Mário de Sá-Carneiro
A CONFISSÃO DE LÚCIO
Publicações Europa-América
G r a n d e s o b r a s
Перевод с португальского
Марии Мазняк
Издано при поддержке Генерального управления по книгам, архивам и библиотекам (DGLAB)/Культура и Института Камоэнса (IP), Португалия
Obra publicada com o apoio da DGLAB/Cultura e do Camões – Instituto da Cooperação e da Língua, IP – Portugal
@biblioclub: Издание зарегистрировано ИД «Директ-Медиа» в российских и международных сервисах книгоиздательской продукции: РИНЦ, DataCite (DOI), Книжной палате РФ
© М. Мазняк, перевод на русский язык, послесловие, 2022
© Издательство «Алетейя» (СПб.), 2022
Проведя десять лет в заключении за преступление, которого я не совершал, и которое, тем не менее, никогда не оспаривал; похороненный для жизни и для мечты; уже не в состоянии на что-либо надеяться и чего-либо желать – я наконец-то сделаю своё признание: только для того, чтобы показать свою невиновность.
Возможно, мне не поверят.

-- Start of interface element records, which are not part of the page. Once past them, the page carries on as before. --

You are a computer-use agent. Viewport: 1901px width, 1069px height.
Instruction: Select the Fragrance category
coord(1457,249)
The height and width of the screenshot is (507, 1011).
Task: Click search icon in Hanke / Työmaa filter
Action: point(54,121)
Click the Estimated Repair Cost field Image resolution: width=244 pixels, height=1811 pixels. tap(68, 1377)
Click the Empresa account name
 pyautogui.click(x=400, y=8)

Наверняка, мне не поверят. Но это уже не имеет значения. Сейчас нет смысла кричать, что я не убивал Рикарду де Лоурейру. Семьи у меня нет, а самому мне оправдание не нужно. К тому же, того, кто провёл десять лет в тюрьме никогда и не оправдают. Это очевидно.

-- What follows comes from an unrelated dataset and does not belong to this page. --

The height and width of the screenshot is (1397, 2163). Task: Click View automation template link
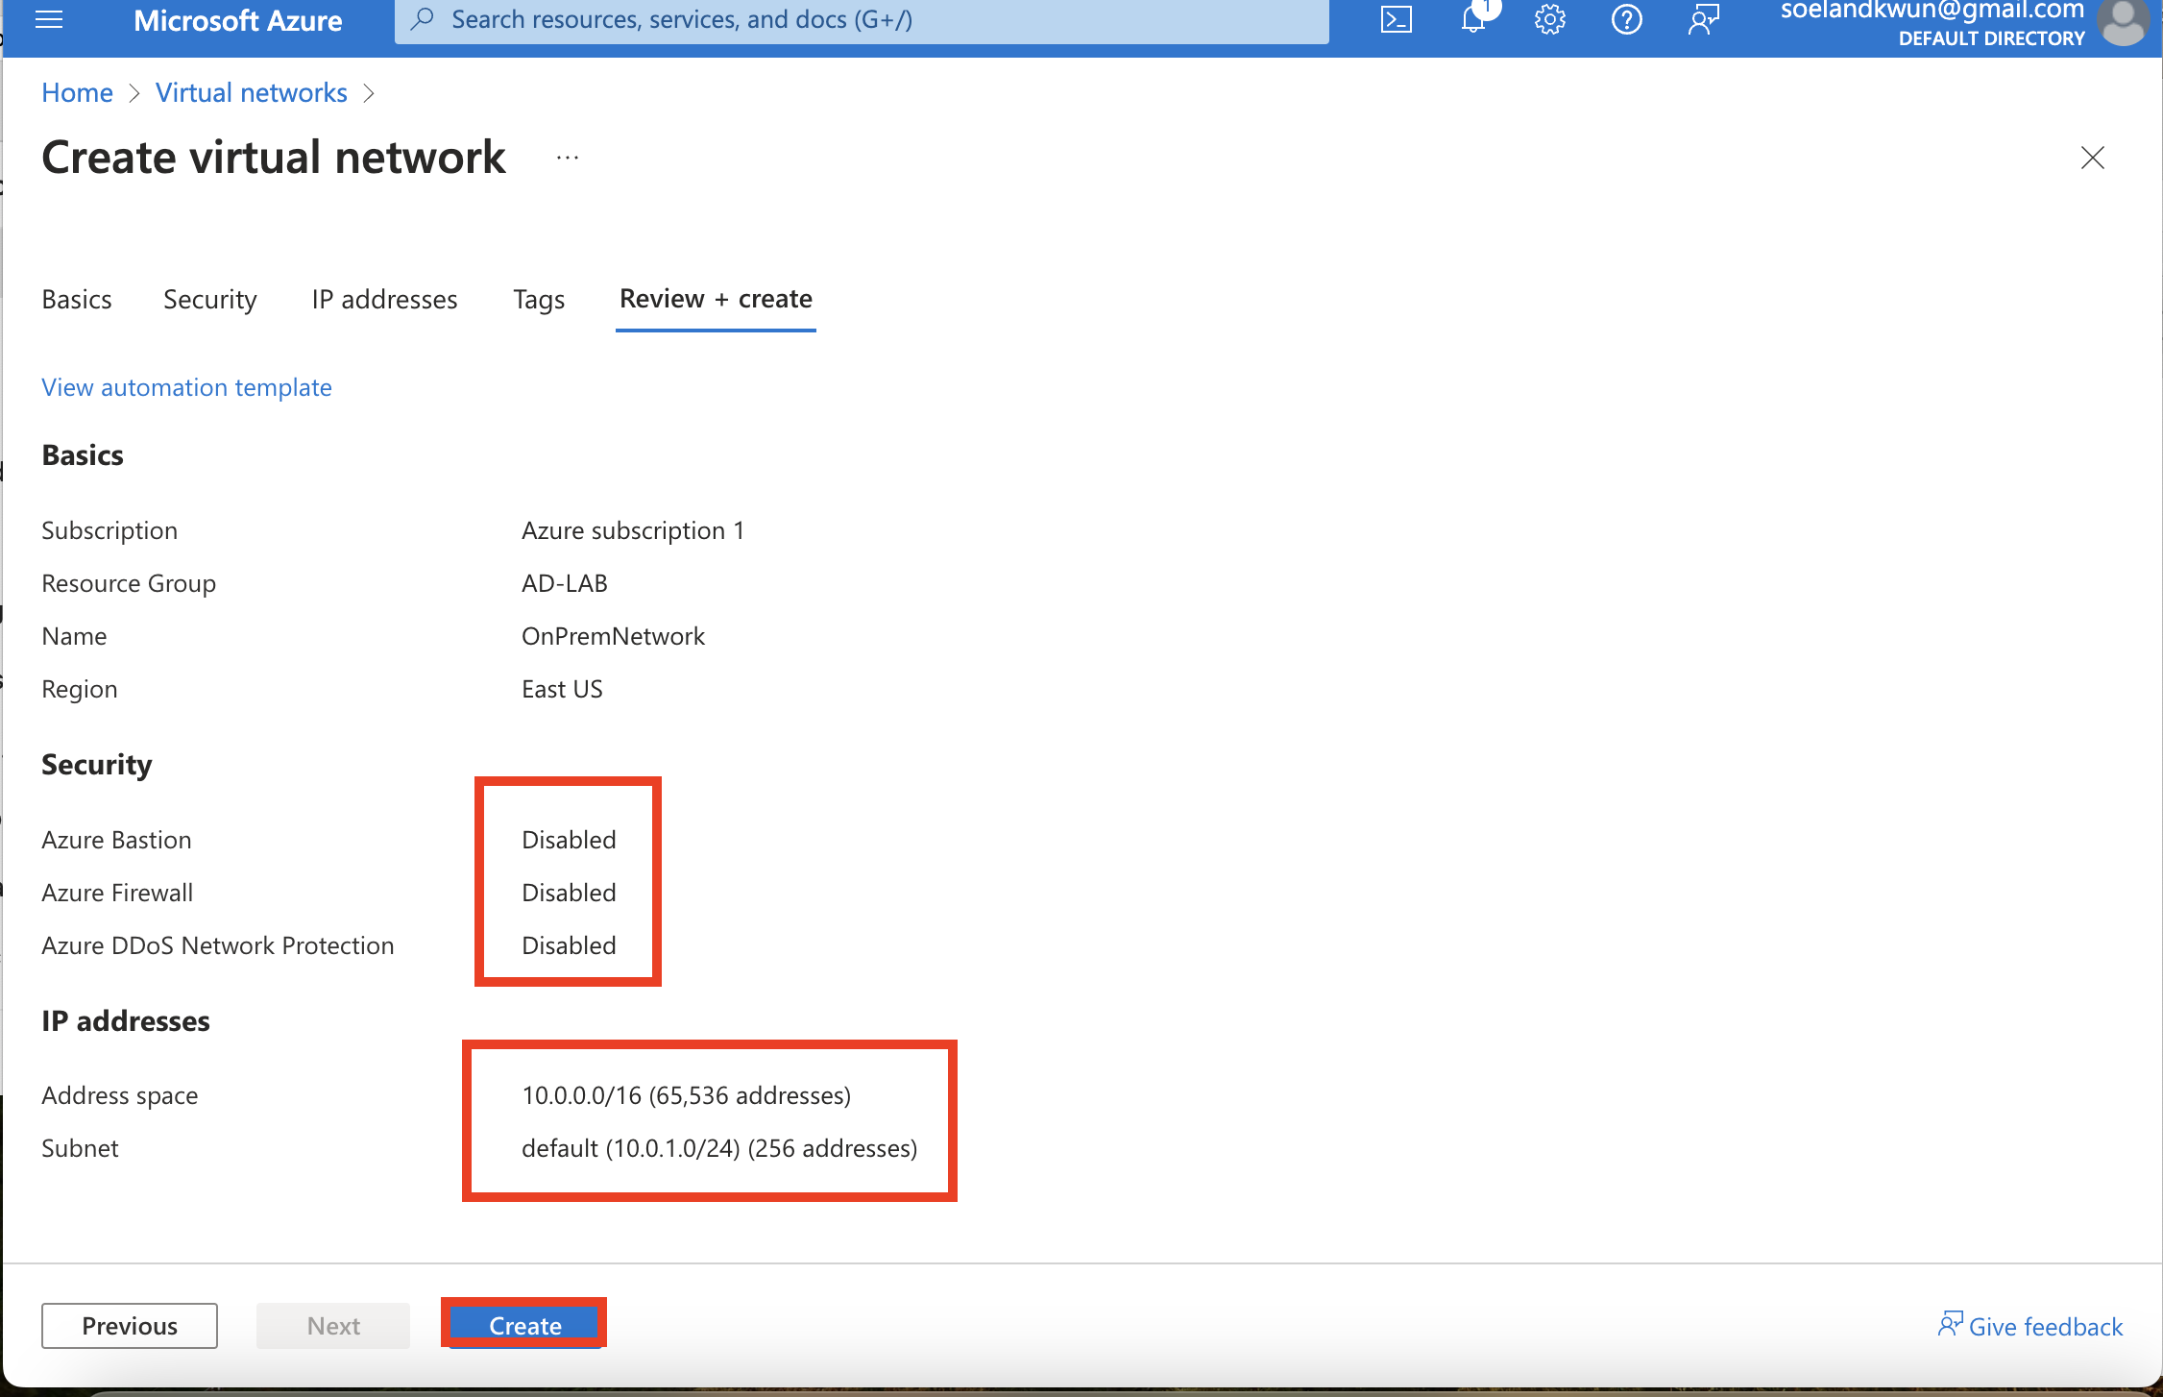point(186,387)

А тем из прочитавших моё признание, кто спросит: «Но почему же Вы не признались раньше, когда было время? Почему не доказали суду свою невиновность?», им я отвечу: – «Моя защита была невозможна. Никто бы мне не поверил. А выдавать себя за обманщика или сумасшедшего было бесполезно… Кроме того, должен признаться, после всех тогдашних событий, в которые я был вовлечён, я чувствовал себя вдребезги разбитым, разрушенным настолько, что тюрьма казалась мне смехотворно лёгким наказанием.
В ней было забвение, успокоение, сон. Это был конец, такой же, как и любой другой – конец моей опустошённой жизни. Поэтому мне хотелось только одного: увидеть окончание процесса и начать отбывать срок своего приговора.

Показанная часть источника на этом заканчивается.